──────── Source excerpt

Pain or pleasure, joy or misery, agony or ecstasy, happens only inside you. Human folly is that people are always trying to extract joy from outside. You may use outside as stimulus or trigger, but the real thing always comes from within. — Sadghuru, Inner Engineering
As a culture, we constantly look outside of ourselves for answers. We read self help books, listen to podcasts, go to church, hire coaches, and attend seminars. We look for so many things outside of ourselves: validation, satisfaction, permission, love. We base our happiness on factors we can’t control and our lives get filled with unmet expectations.
We’ve built a billion dollar self help industry on one fundamental premise: Somebody else, a guru, a God, a mentor, a hero, or role model has the answers we’re searching for.
I’ve spent the last 10 years of my life asking questions, and searching for answers over the course of more than 700 interviews. The Unmistakable Creative has been my personal school of life, an opportunity to learn what we should have learned in school but never did. But the more I’ve looked outward for answers about love, happiness and fulfillment, the more it has led me inward.
We fail to see that what we seek outside us is already within us. We can give ourselves validation, satisfaction, permission and love. Paradoxically, when we give these things to ourselves, we are much more likely to get them from other people.
Around the world, people are waiting for permission. Artists, authors, musicians, and actors are waiting to be picked by the gallery owner, publisher, record label, and movie producer. But we live in a world where it’s possible to give yourself permission. There’s never been a greater time in history for people who are creative. We have almost free access to tools, resources, and distribution channels.
- Authors can publish their books on Amazon without permission from a publisher.
- Musicians can upload their tracks to iTunes without permission from a record label.
- Filmmakers can distribute their movies on Amazon Prime without permission from a studio.
The gates have fallen and the so-called gatekeepers aren’t sitting around waiting to reject your book, your album, or your startup. Their livelihood depends on saying yes.

────────────────
──────── Excerpted records

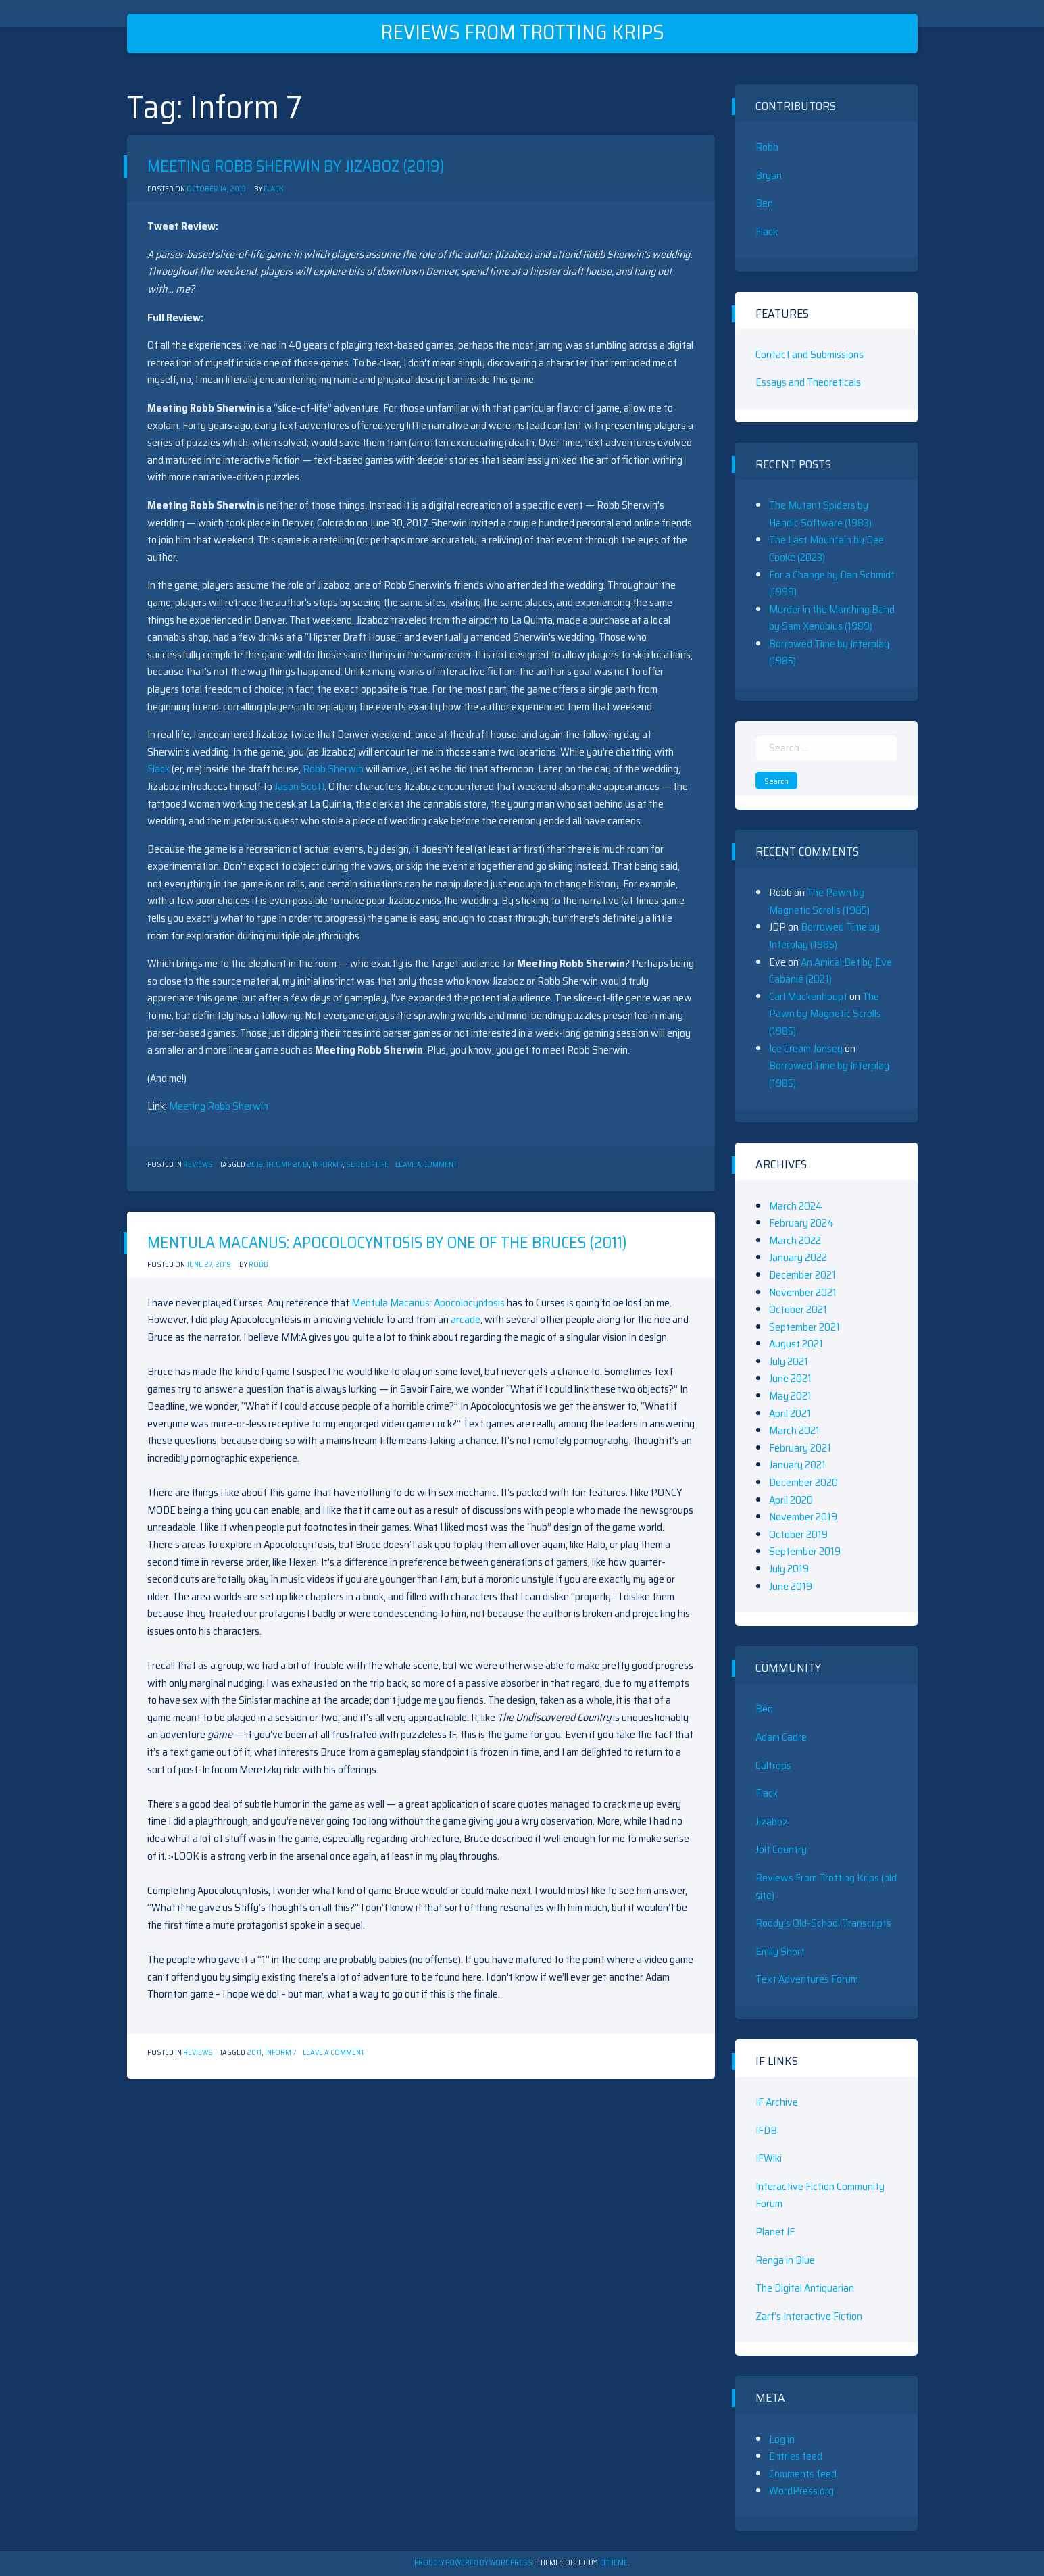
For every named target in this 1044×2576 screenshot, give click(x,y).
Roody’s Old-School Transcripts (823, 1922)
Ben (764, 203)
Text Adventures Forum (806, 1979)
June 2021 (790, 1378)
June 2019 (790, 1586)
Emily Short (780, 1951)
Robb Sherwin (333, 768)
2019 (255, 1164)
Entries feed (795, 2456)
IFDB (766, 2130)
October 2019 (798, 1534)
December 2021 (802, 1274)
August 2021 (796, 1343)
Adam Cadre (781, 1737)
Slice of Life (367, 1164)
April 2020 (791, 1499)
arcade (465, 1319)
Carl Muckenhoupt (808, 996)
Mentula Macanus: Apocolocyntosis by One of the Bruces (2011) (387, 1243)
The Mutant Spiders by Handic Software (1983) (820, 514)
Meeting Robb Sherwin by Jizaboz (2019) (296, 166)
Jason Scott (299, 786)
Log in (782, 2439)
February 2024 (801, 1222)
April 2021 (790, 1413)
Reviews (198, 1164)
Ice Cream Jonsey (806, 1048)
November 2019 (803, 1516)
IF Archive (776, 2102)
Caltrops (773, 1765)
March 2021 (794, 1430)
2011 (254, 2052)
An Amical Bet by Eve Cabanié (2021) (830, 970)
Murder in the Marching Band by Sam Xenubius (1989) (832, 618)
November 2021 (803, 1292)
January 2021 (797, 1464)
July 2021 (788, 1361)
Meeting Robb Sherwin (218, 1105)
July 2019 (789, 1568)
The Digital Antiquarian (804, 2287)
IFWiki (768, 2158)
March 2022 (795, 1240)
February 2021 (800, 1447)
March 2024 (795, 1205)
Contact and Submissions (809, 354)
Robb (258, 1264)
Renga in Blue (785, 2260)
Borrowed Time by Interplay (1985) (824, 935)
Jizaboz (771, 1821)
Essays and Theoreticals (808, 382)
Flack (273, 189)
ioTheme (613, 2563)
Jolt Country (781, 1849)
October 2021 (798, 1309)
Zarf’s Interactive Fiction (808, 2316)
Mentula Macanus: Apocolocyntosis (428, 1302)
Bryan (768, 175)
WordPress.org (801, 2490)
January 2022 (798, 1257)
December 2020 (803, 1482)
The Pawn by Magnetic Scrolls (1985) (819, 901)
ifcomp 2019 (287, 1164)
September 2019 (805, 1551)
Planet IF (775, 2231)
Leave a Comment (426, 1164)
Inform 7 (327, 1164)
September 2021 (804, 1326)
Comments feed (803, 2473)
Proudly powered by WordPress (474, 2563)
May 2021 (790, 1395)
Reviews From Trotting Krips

────────────────
──────── Excerpted records

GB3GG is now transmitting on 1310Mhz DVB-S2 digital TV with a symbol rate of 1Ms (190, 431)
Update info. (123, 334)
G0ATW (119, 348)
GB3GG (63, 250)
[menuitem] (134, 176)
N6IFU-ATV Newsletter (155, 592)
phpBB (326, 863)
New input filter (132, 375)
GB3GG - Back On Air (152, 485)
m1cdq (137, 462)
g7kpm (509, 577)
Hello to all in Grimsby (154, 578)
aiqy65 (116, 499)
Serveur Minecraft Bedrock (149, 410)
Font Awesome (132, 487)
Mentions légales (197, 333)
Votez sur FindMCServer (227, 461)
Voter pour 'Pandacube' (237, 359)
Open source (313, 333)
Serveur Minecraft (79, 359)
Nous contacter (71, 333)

────────────────
──────── Excerpted records

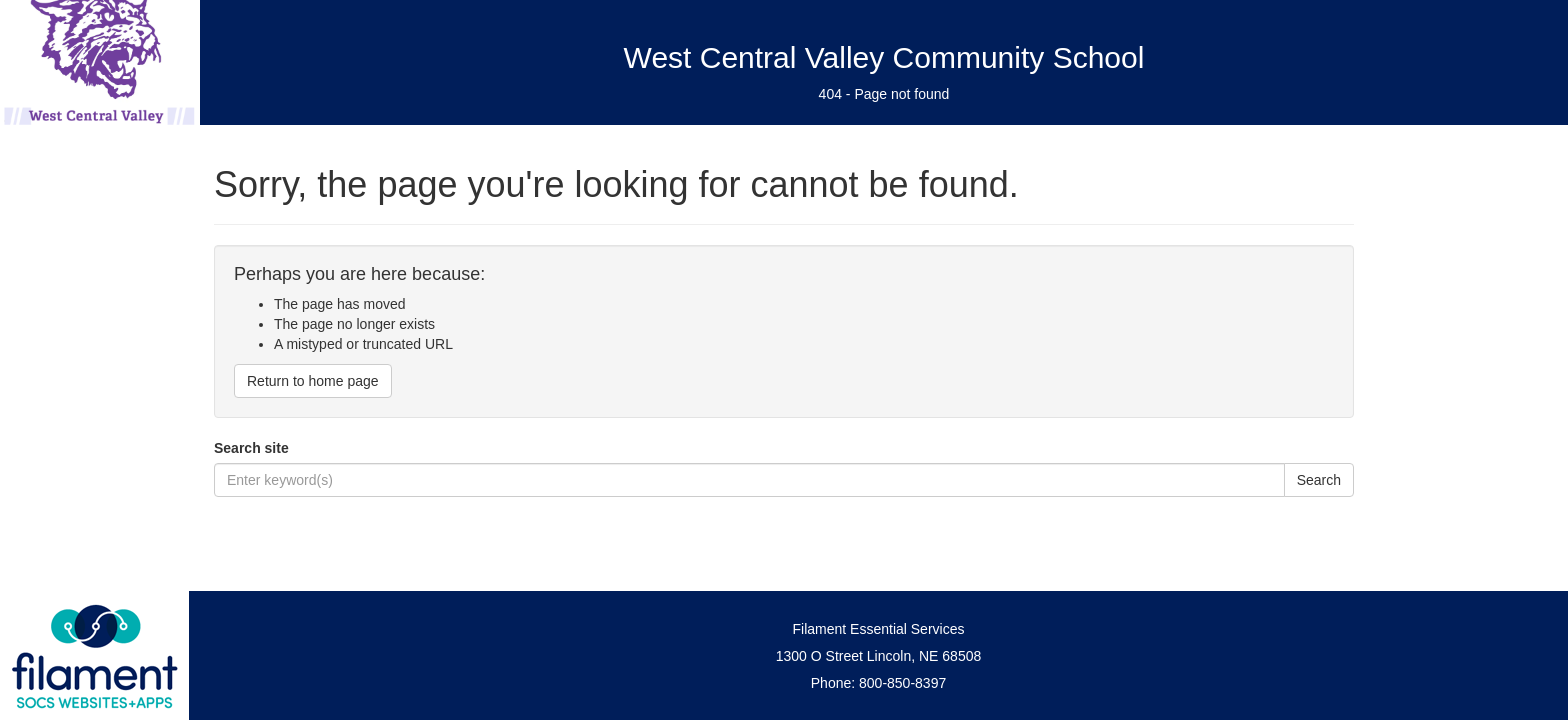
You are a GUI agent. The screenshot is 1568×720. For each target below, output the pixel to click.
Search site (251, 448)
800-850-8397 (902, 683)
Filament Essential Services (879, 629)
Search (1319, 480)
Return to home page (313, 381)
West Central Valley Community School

────────────────

• _Objective 1_: Quote the essay on looking within from "I’ve spent the" to "led me inward.".
• _Objective 2_:
Answer these questions from the essay on looking within.
(a) What dollar figure does the essay attach to the self help industry?
(b) Over how many interviews has the writer searched for answers?
(c) On what platform can filmmakers distribute their movies without a studio's permission?

• _Written answer 1_:
I’ve spent the last 10 years of my life asking questions, and searching for answers over the course of more than 700 interviews. The Unmistakable Creative has been my personal school of life, an opportunity to learn what we should have learned in school but never did. But the more I’ve looked outward for answers about love, happiness and fulfillment, the more it has led me inward.

• _Written answer 2_:
(a) A billion dollars.
(b) More than 700.
(c) Amazon Prime.